Hence, the present petition, faulting the appellate court

I

X X X IN RULING THAT CERTIORARI UNDER RULE 65 OF THE RULES OF COURT IS NOT APPROPRIATE OR IS AN UNAVAILABLE REMEDY INSTITUTED BY THE PETITIONERS; [AND]

II

X X X IN NOT DISREGARDING PROCEDURAL DEFECTS IN THE DISMISSED PETITION.13 (Emphasis in the original)

The trial court’s order of dismissal of petitioners’ complaint attained finality on September 2, 2005 following their failure to appeal it, which is a final, not an interlocutory order, within 15 days from August 18, 2005 when their counsel received a copy thereof.

Even if procedural rules were to be relaxed by allowing petitioners’ availment before the appellate court of Certiorari, instead of appeal, to assail the dismissal of their complaint, not only was the petition for Certiorari filed beyond the 60-day reglementary period. It glaringly failed to allege how the trial court committed grave abuse of discretion in dismissing the complaint. It merely posited that in dismissing the complaint, petitioners were deprived of the opportunity to present evidence to "prove the causes of action." Such position does not lie, however, for petitioners’ complaint was dismissed precisely because after considering respondents’ Motion to Dismiss and petitioners’ 14-page "VEHEMENT OPPOSITION to the Motion to Dismiss" in which they proffered and exhaustively discussed the grounds for the denial of the Motion to Dismiss, the trial court dismissed the complaint on the ground of prescription.
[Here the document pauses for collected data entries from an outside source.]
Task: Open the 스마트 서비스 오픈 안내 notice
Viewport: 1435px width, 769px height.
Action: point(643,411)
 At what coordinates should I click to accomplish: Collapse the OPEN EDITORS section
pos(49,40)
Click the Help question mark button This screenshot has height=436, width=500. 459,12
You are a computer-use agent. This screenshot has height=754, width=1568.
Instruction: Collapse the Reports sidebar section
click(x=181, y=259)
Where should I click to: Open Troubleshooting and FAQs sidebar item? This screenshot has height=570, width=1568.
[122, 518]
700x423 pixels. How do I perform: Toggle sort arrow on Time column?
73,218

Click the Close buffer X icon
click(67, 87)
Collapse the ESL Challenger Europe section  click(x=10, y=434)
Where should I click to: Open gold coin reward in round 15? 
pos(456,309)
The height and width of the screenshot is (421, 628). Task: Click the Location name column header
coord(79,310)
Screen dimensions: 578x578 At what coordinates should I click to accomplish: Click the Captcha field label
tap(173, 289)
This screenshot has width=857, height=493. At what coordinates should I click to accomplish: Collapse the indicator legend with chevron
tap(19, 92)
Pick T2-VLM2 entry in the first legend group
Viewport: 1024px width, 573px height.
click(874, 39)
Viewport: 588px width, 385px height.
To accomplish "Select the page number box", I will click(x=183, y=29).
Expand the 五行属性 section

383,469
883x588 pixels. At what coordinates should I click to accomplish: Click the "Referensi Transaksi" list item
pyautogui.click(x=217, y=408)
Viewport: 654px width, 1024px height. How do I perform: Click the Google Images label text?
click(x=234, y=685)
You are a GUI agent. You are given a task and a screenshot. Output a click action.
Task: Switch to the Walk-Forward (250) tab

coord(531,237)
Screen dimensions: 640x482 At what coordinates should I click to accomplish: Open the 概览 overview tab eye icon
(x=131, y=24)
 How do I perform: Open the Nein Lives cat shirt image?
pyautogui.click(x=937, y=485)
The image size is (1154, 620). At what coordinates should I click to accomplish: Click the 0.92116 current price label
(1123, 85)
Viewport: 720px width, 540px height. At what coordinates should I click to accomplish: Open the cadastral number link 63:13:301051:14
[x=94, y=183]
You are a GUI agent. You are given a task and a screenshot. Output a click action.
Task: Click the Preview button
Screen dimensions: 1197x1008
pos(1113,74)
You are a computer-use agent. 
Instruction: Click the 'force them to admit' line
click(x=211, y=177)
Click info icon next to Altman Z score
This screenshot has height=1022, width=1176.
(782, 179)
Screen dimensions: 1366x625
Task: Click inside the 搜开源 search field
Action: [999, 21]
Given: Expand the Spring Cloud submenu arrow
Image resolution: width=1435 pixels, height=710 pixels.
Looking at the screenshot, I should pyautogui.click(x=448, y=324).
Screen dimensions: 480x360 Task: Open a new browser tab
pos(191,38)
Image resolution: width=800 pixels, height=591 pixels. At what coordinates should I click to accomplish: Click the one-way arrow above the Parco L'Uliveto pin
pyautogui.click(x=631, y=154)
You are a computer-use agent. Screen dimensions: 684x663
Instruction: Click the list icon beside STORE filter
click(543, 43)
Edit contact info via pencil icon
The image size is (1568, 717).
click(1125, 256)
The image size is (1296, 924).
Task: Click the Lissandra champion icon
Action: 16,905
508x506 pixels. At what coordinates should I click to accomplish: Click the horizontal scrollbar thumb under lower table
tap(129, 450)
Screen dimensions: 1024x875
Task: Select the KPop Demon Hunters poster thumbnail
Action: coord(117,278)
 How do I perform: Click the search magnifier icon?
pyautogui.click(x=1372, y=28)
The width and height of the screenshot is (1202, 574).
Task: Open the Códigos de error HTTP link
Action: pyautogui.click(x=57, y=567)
While in their Motion for Reconsideration of the appellate court’s decision petitioners explained why the questioned dismissal by the trial court of their complaint was issued in grave abuse of discretion, viz:

The questioned orders were issued in grave abuse of discretion because the rulings therein violated the doctrine stare decisis that obliged judges to follow the principle of law laid down in earlier cases when the court a quo did not apply the jurisprudence cited by the petitioners in their "VEHEMENT OPPOSITION" dated 21 April 2004 and Motion for Reconsideration dated October 29, 2004.14 (Emphasis and italics in the original, citation omitted),

the Court finds that just the same, the petition for Certiorari before the appellate court was doomed for it failed to allege that the trial court 1) acted without jurisdiction for not having the legal power to determine the case; 2) acted in excess of jurisdiction for, being clothed with the power to determine the case, it overstepped its authority as determined by law; and 3) committed grave abuse of discretion for acting in a capricious, whimsical, arbitrary or despotic manner in the exercise of its judgment as to be said to be equivalent to lack of jurisdiction.15

WHEREFORE, the petition is DENIED for lack of merit.

SO ORDERED.

CONCHITA CARPIO MORALES
Associate Justice

WE CONCUR:

LEONARDO A. QUISUMBING
Associate Justice
Chairperson

ARTURO D. BRION
Associate Justice
MARIANO C. DEL CASTILLO
Associate Justice

ROBERTO A. ABAD
Associate Justice

A T T E S T A T I O N

I attest that the conclusions in the above Decision had been reached in consultation before the case was assigned to the writer of the opinion of the Court’s Division.

LEONARDO A. QUISUMBING
Associate Justice
Chairperson

C E R T I F I C A T I O N

Pursuant to Section 13, Article VIII of the Constitution, and the Division Chairperson’s Attestation, I certify that the conclusions in the above decision had been reached in consultation before the case was assigned to the writer of the opinion of the Court’s Division.

REYNATO S. PUNO
Chief Justice


Footnotes

1 Records, p. 20.

2 Id. at 21.

3 Id. at 24.

4 Id. at 26.

5 Id. at 23.

6 Id. at 1-19.

7 Id. at 36-45.

8 Id. at 51-69.

9 Id. at 121-130.

10 Id. at 125-129.

11 Id. at 131-146.

12 Penned by Court of Appeals Associate Justice Myrna Dimaranan Vidal, with the concurrence of Associate Justices Romulo V. Borja and Ricardo R. Rosario. CA rollo, pp. 200-209.

13 Rollo, p. 22.

14 CA rollo, p. 147.

15 Vide Regalado, Remedial Law Compendium, Vol. 1, Ninth Revised Ed., p. 781.